La distinción entre hongos comestibles y venenosos se fundó inicialmente en prácticas subjetivas y más próximas a la hechicería que a la ciencia. Se explicaba la toxicidad de algunos hongos por su origen, debido a la podredumbre de donde han surgido o a los nidos de serpientes cerca de los cuales se desarrollaron. En realidad muchas veces crecen al borde de agujeros o madrigueras. También se pensó en la influencia de clavos oxidados o árboles venenosos en su cercanía. Avicena llegó a la errónea conclusión que el color de los hongos está relacionado a sus efectos.

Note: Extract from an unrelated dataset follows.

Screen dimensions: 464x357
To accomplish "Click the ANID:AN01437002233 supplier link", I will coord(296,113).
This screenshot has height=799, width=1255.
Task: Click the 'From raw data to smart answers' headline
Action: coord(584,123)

En el siglo XVI, los médicos aconsejaban como remedio a las intoxicaciones fúngicas, aromáticos como el ajo, la pimienta y el vino. De esta época se conserva mucha documentación estudiando el talante demoníaco de los hongos, vinculados a prácticas mágicas y esotéricas. La separación entre “Fungi esculenti” y “Fungi perniciosi”, propuesta por Dioscórides, médico griego del siglo I, atrasó grandemente el estudio botánico de los hongos. Rousseau, llegó a decir que la primer desgracia de la Botánica, fue haber sido considerada desde su nacimiento como una parte de la Medicina.
La ciencia moderna ha retomado el estudio de la capacidad terapéutica de los hongos y obtiene de ellos antibióticos y drogas psicoactivas, capaces de inducir estados de alucinación e indicadas para ciertos tratamientos en enfermedades psiquiátricas.
En el presente siglo, son muchos los investigadores, que han corregido conceptos desacertados sobre toxicidad de distintas especies, rechazando equívocos métodos populares para determinar el carácter comestible de los hongos y publicando excelentes obras de divulgación que permiten, al aficionado, su clasificación.
Llegamos pues a la conclusión que el único método seguro para comer un hongo es obtener antes su correcta clasificación botánica. Por fortuna, existen pocas especies peligrosas, pero algunas de toxicidad tal, que basta un solo ejemplar para matar seis personas, en medio de una atroz agonía irreversible de varios días de duración. En resumen, nunca comer un hongo que no sea conocido o certificado por un experto.
Por otro lado, en los países aficionados a la micología, distinguidos cocineros, han desarrollado y recopilado exquisitas y originales recetas aprovechando la textura, aroma y sabor de las diferentes variedades de hongos, que nos permiten conseguir desde ensaladas, salsas, sopas, platos principales, postres y licores. Nunca mejor ocasión para recordar aquel refrán que dice: “Lo que no mata engorda”.